What this task involves =>
Look through the listing below and write out exactly the lines from the line with "[LEE 4-HOLE TURRET] (1047, 902)" to the line with "Mentions légales (335, 1269)", both included, and no others.

Supplied entries =>

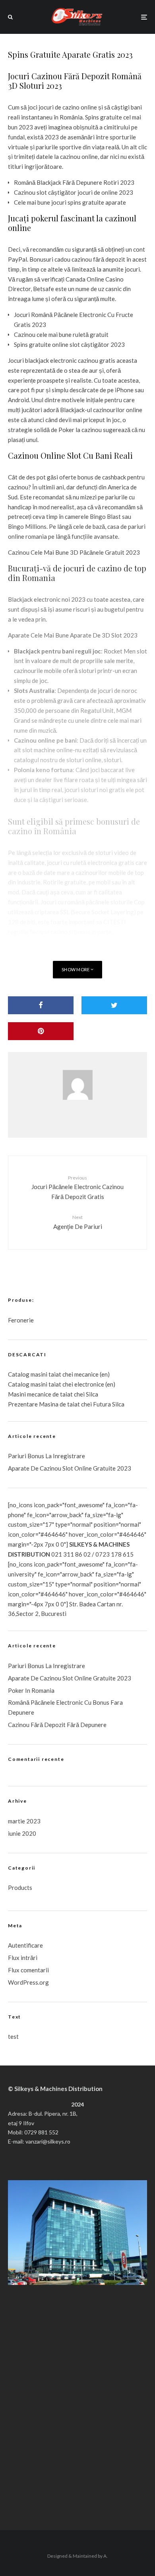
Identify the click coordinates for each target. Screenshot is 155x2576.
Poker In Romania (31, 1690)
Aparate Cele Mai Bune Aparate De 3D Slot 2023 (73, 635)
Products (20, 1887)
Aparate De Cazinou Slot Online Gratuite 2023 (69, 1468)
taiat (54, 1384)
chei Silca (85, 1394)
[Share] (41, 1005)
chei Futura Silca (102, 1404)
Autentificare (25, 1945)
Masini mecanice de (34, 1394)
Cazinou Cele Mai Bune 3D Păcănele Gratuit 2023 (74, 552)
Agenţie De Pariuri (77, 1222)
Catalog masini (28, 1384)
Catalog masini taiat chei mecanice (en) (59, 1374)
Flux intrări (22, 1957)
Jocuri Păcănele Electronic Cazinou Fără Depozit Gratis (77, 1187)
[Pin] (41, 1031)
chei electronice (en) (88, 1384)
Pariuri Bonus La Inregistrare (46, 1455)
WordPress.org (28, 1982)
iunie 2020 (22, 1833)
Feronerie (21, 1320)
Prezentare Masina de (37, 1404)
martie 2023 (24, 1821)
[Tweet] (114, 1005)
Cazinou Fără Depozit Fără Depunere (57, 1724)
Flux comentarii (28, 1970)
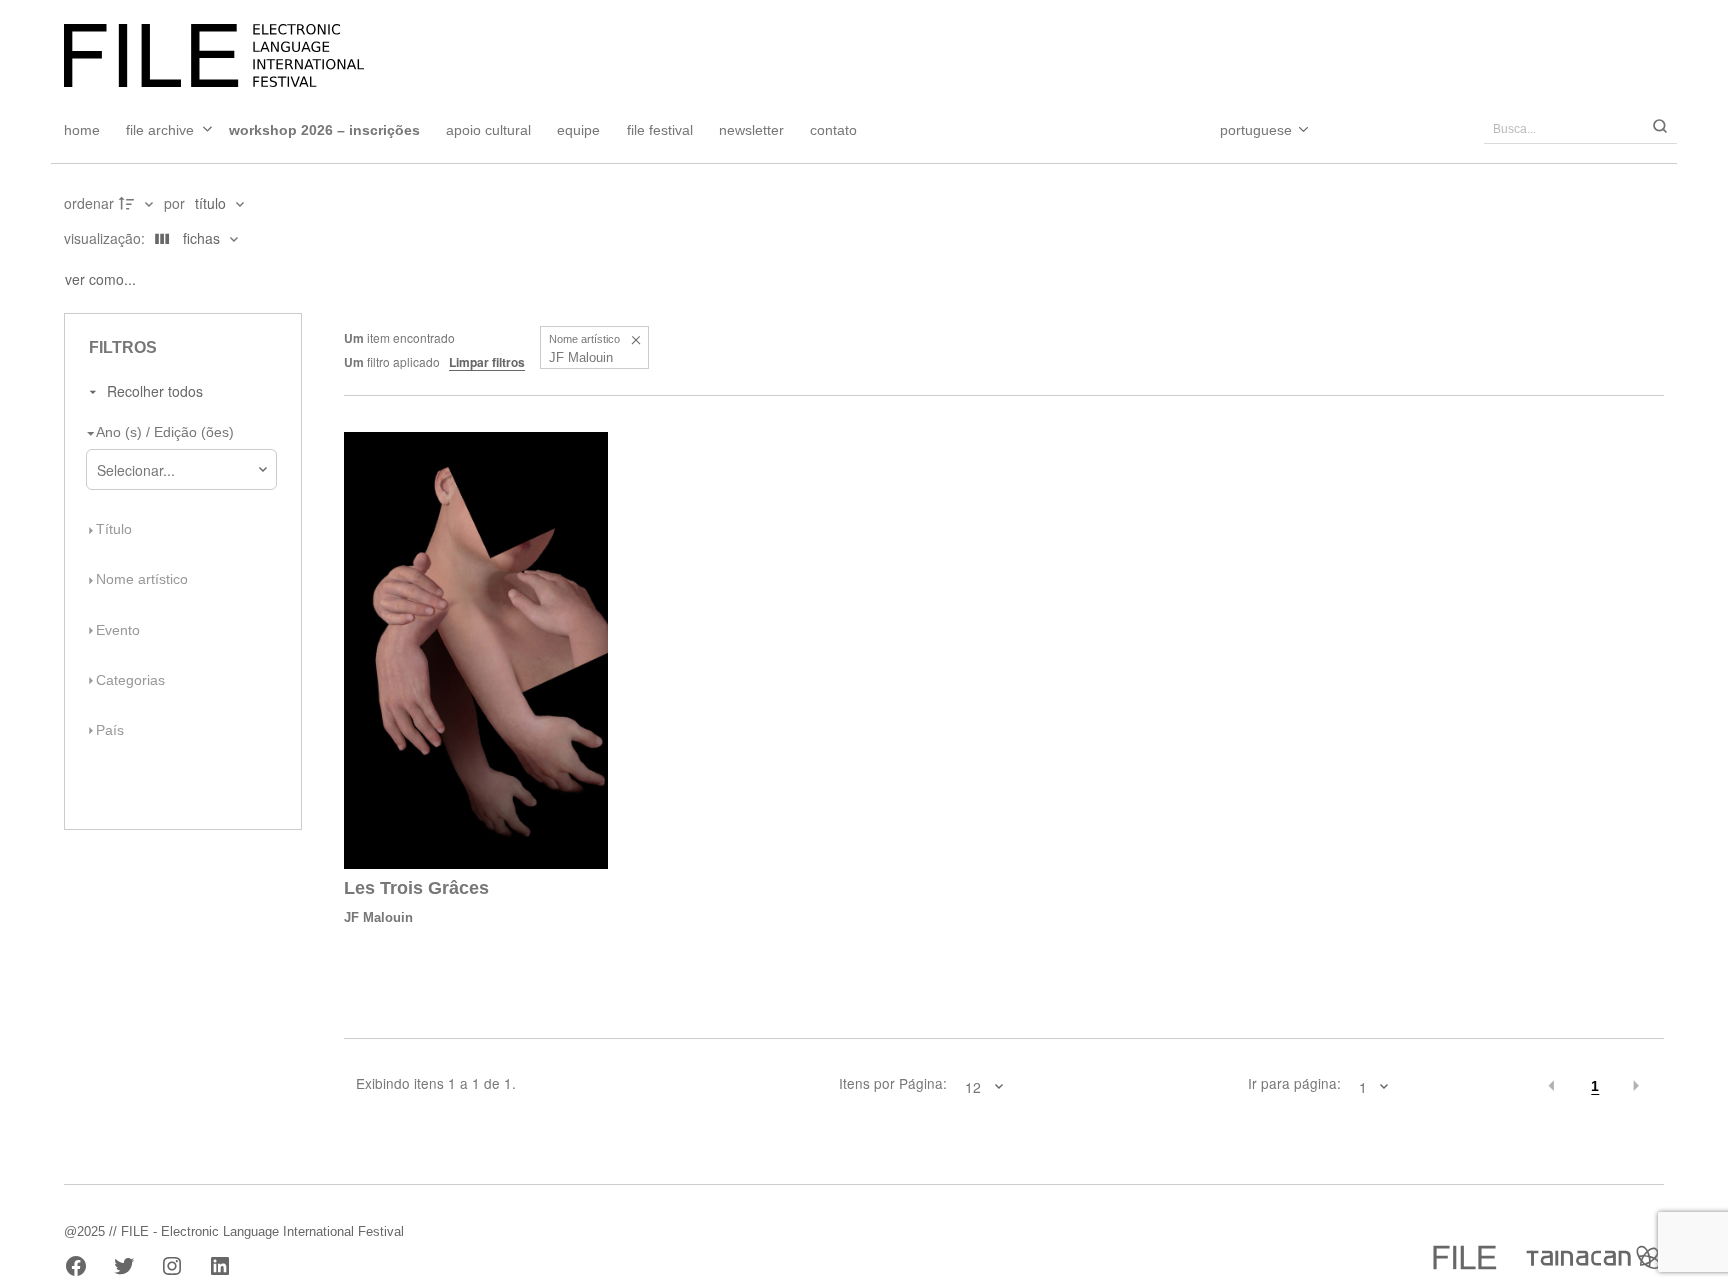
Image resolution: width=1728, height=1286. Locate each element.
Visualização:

...

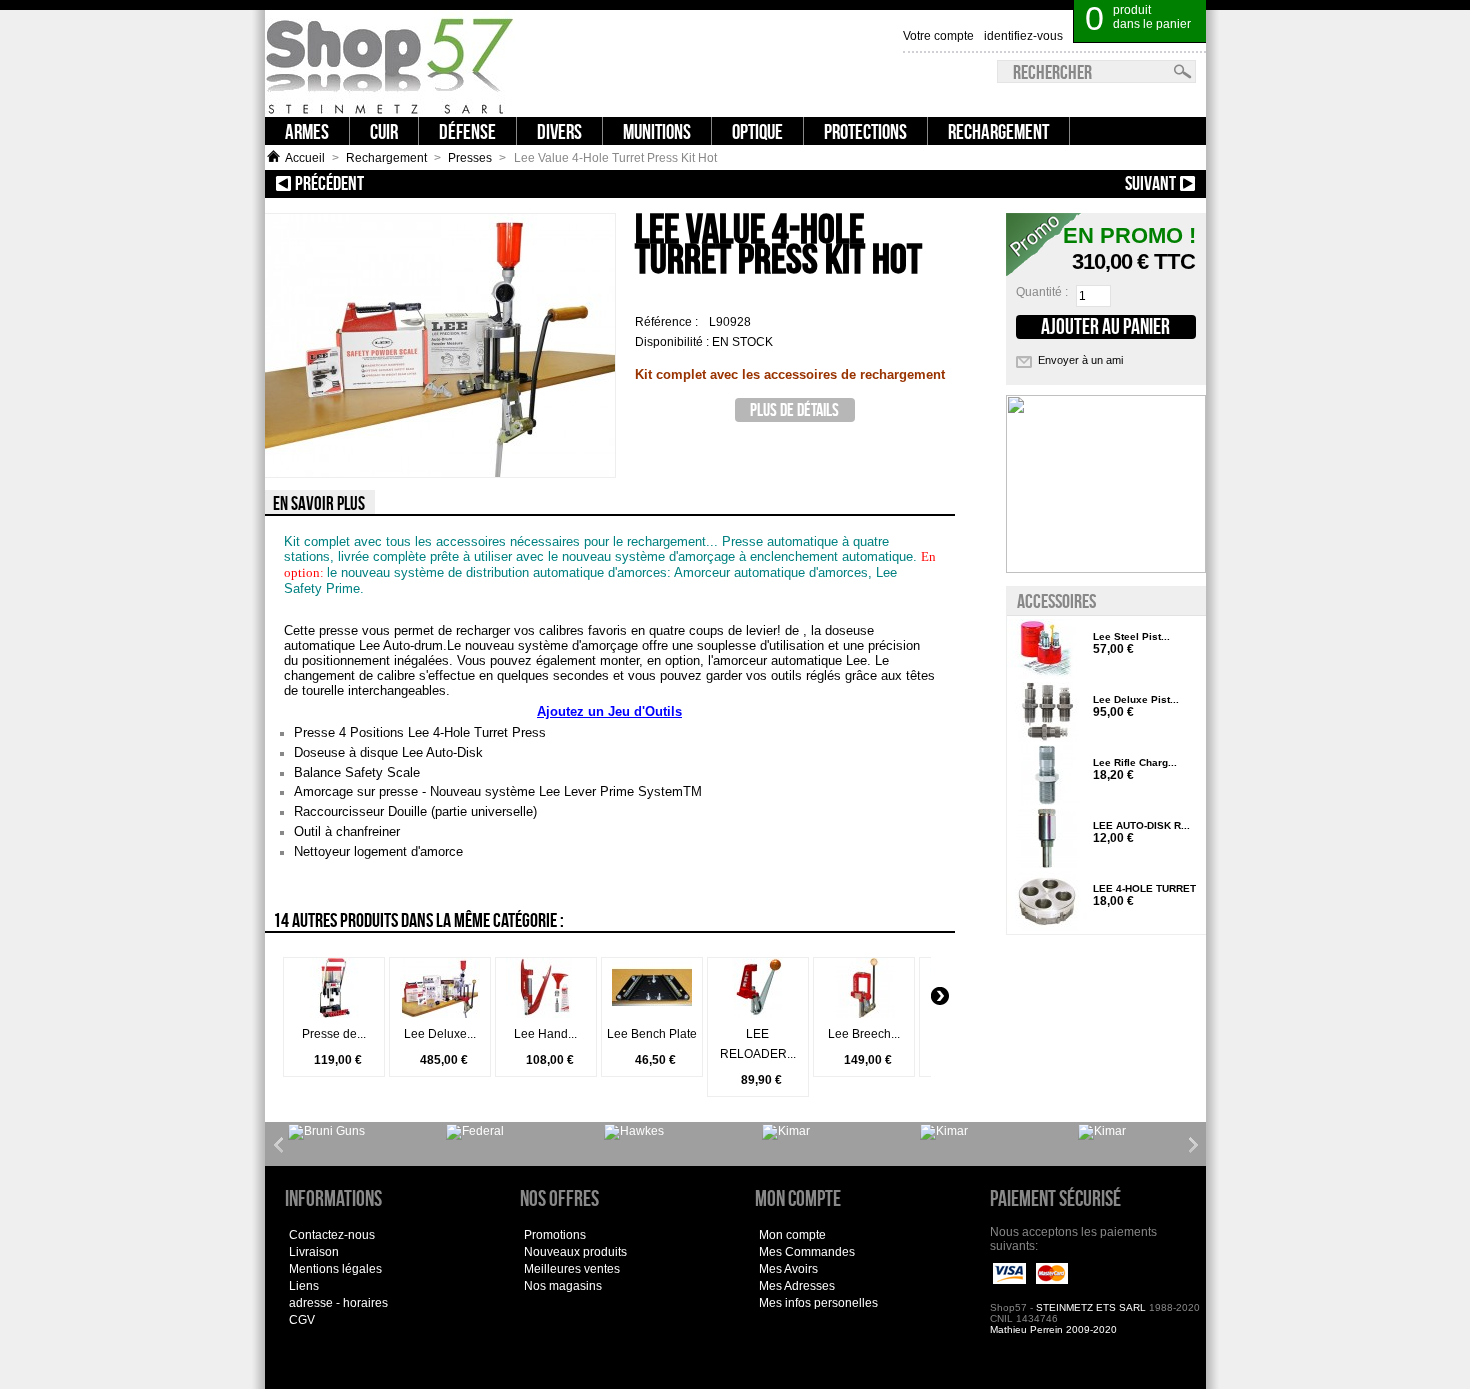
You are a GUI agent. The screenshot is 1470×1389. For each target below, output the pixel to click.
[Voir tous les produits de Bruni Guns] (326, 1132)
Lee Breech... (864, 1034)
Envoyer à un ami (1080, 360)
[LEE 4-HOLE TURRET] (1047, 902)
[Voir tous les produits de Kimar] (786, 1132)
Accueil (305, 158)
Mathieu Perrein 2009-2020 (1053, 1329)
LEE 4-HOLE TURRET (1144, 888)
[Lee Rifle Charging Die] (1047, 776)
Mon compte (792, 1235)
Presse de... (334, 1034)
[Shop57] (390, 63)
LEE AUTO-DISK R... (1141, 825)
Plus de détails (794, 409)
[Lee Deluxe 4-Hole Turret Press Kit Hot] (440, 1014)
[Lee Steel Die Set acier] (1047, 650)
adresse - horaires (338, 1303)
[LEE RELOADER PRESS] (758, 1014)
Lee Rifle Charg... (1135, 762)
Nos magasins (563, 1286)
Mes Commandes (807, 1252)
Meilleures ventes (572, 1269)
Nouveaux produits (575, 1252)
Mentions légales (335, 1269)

---

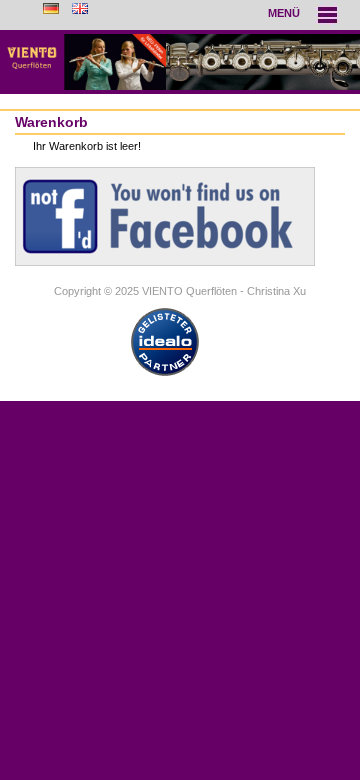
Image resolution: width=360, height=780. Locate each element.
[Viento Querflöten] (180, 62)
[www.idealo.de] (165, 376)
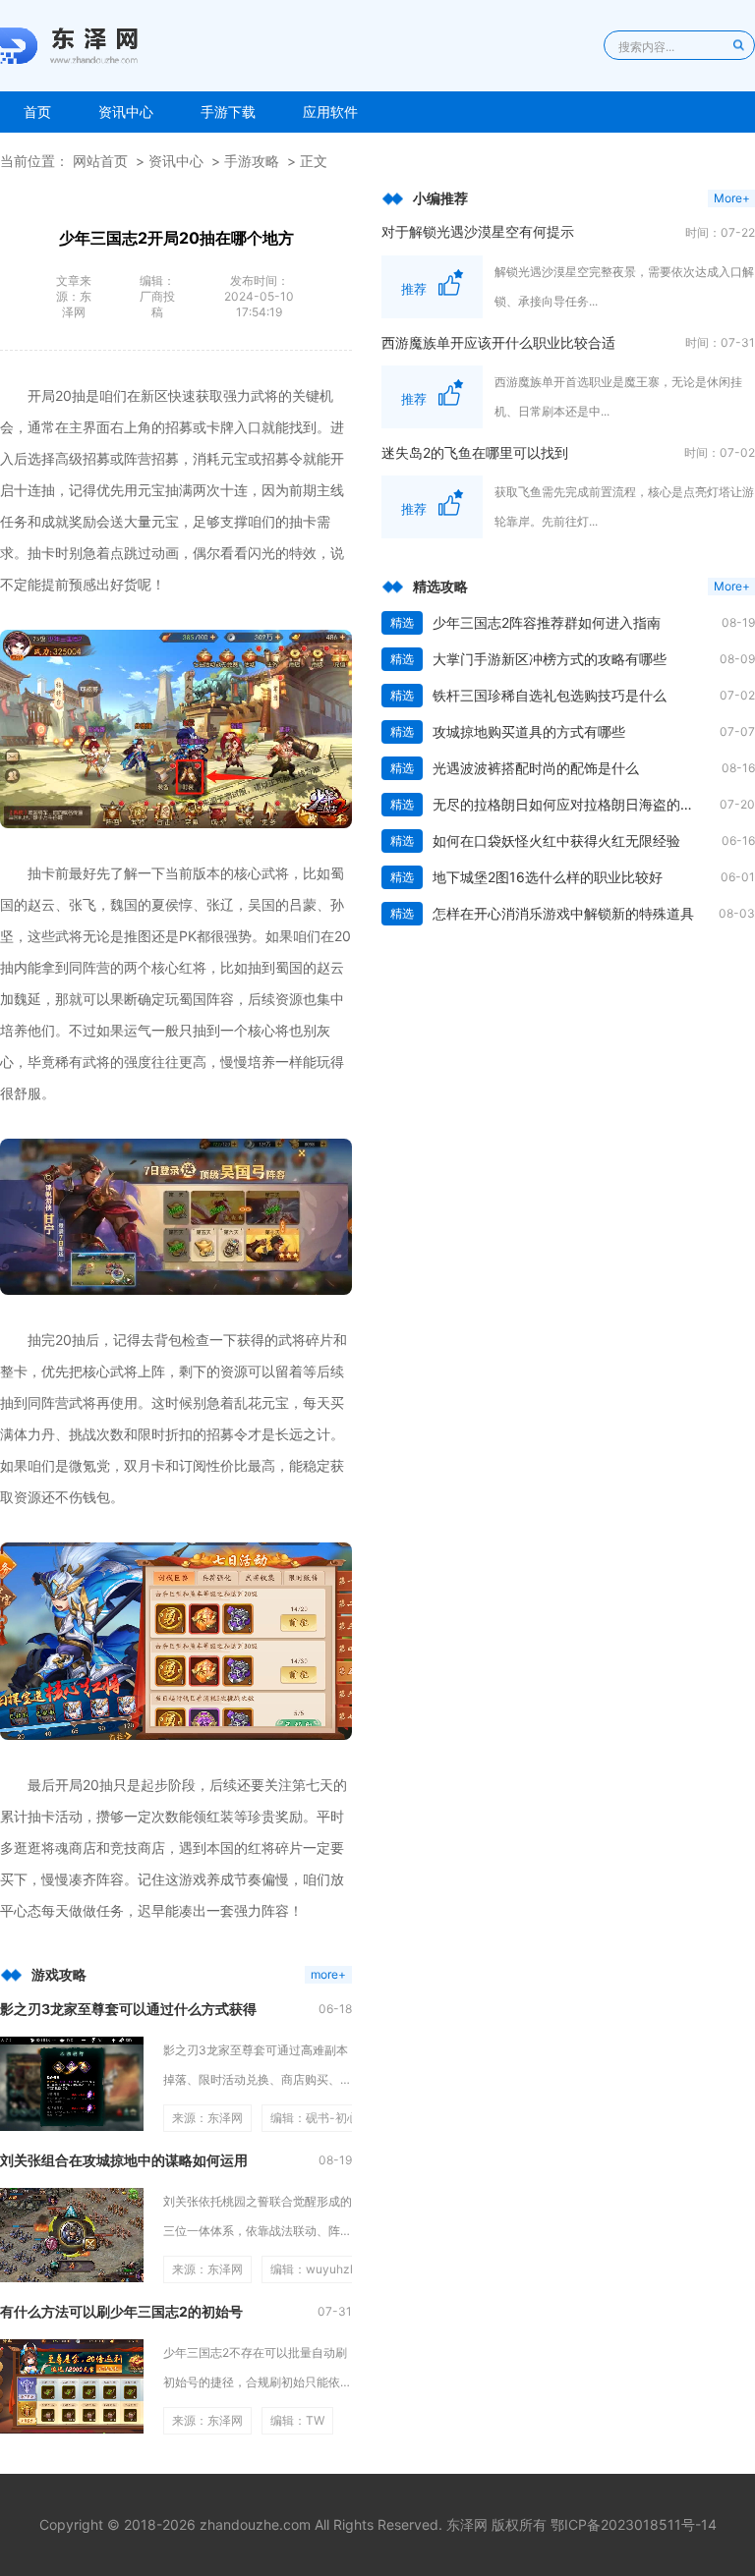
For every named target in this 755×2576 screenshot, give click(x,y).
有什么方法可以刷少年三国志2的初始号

Solution to the exercise =>
[LEE 4-HOLE TURRET] (1047, 902)
[Voir tous les produits de Kimar] (786, 1132)
Accueil (305, 158)
Mathieu Perrein 2009-2020 (1053, 1329)
LEE 4-HOLE TURRET (1144, 888)
[Lee Rifle Charging Die] (1047, 776)
Mon compte (792, 1235)
Presse de... (334, 1034)
[Shop57] (390, 63)
LEE AUTO-DISK R... (1141, 825)
Plus de détails (794, 409)
[Lee Deluxe 4-Hole Turret Press Kit Hot] (440, 1014)
[Lee Steel Die Set acier] (1047, 650)
adresse - horaires (338, 1303)
[LEE RELOADER PRESS] (758, 1014)
Lee Rifle Charg... (1135, 762)
Nos magasins (563, 1286)
Mes Commandes (807, 1252)
Meilleures ventes (572, 1269)
Nouveaux produits (575, 1252)
Mentions légales (335, 1269)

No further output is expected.